**Task statement**
After locating "At what coordinates should I click to accomplish: Click" in the listing below, copy that line and each one after it exactly, ending with the line that has "Viewport: 1339px width, 721px height.".

**Data records**
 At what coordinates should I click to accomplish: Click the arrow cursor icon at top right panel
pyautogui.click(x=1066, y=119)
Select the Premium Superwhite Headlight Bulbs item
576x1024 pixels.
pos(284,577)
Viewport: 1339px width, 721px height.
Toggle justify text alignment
---
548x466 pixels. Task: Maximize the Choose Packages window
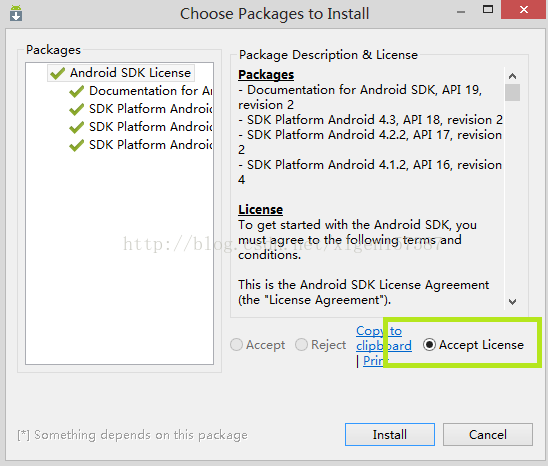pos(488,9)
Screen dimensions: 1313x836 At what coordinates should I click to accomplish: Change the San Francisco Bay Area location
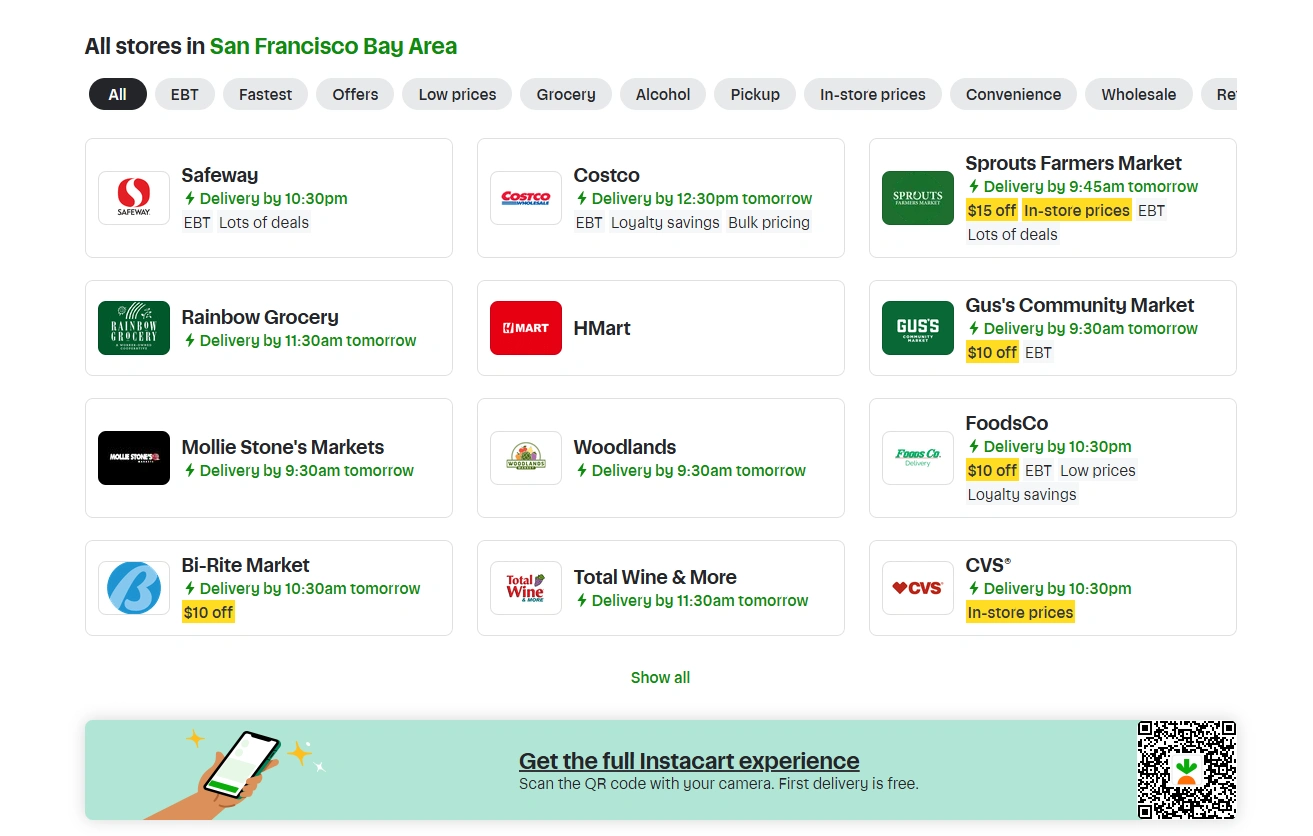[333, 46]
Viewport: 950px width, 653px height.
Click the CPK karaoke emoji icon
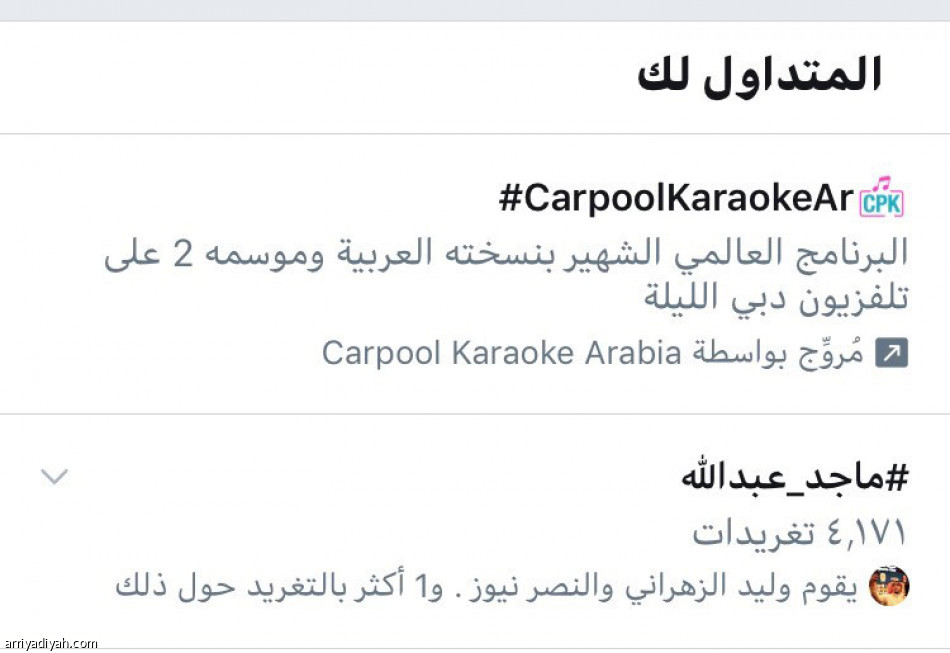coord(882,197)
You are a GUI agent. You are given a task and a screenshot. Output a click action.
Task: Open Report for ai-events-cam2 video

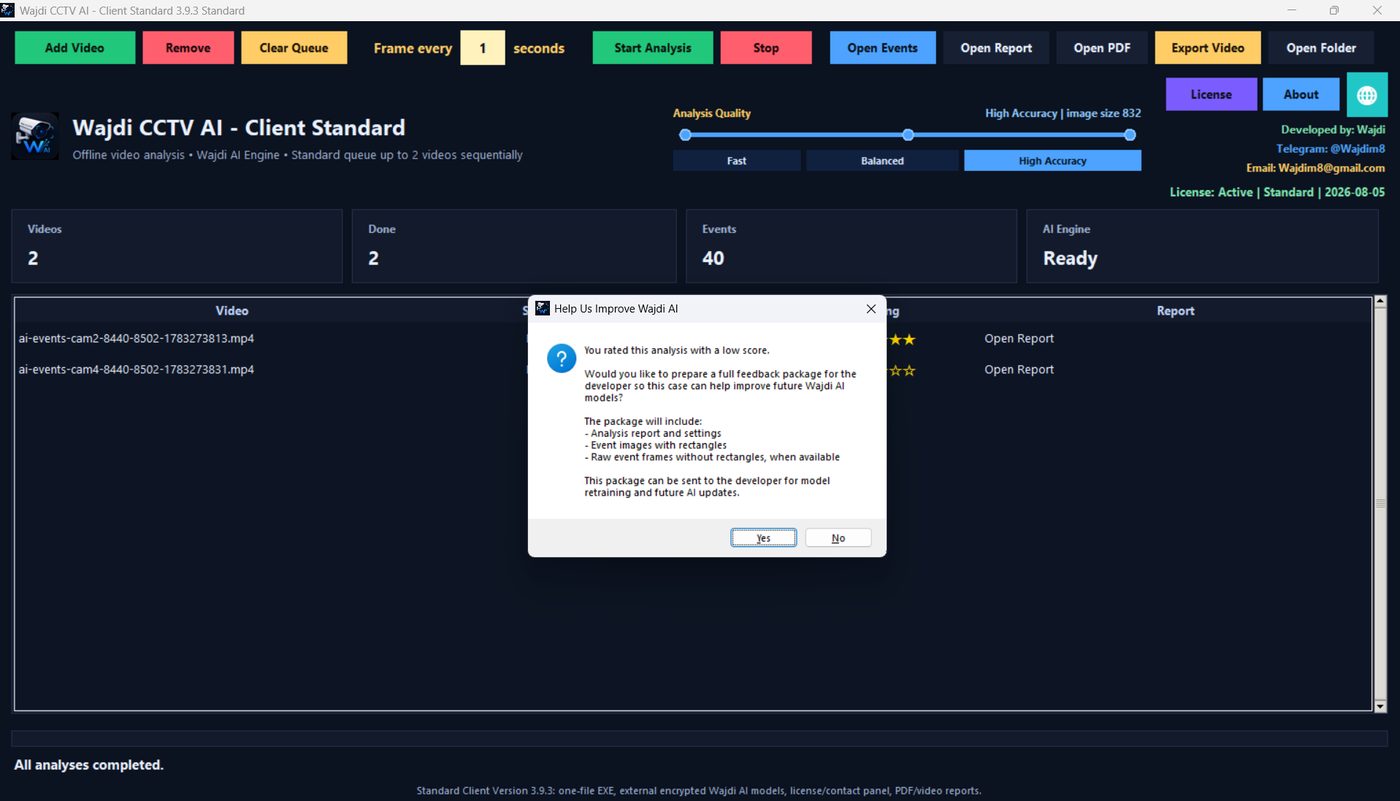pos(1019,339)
==
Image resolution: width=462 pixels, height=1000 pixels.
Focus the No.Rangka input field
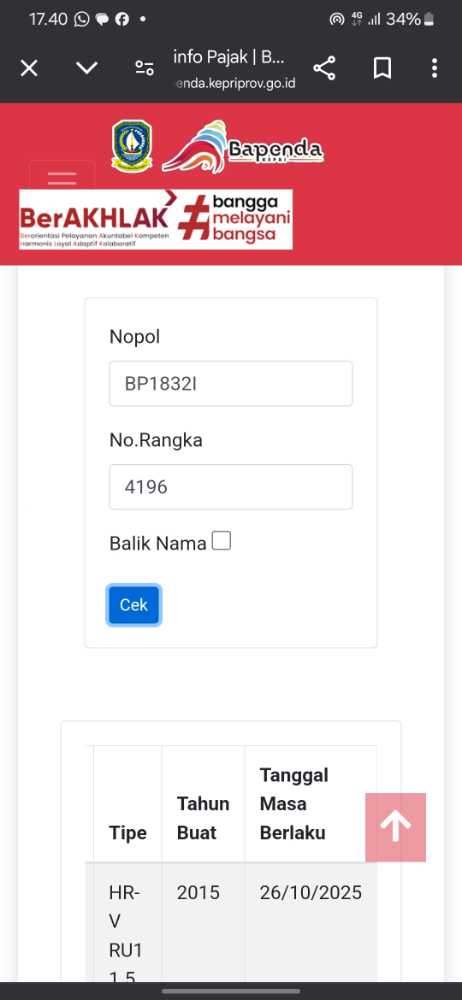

**Response**
 At what coordinates should I click to accomplish: Click the arrow cursor icon at top right panel
pyautogui.click(x=1066, y=119)
Select the Premium Superwhite Headlight Bulbs item
576x1024 pixels.
pos(284,577)
Viewport: 1339px width, 721px height.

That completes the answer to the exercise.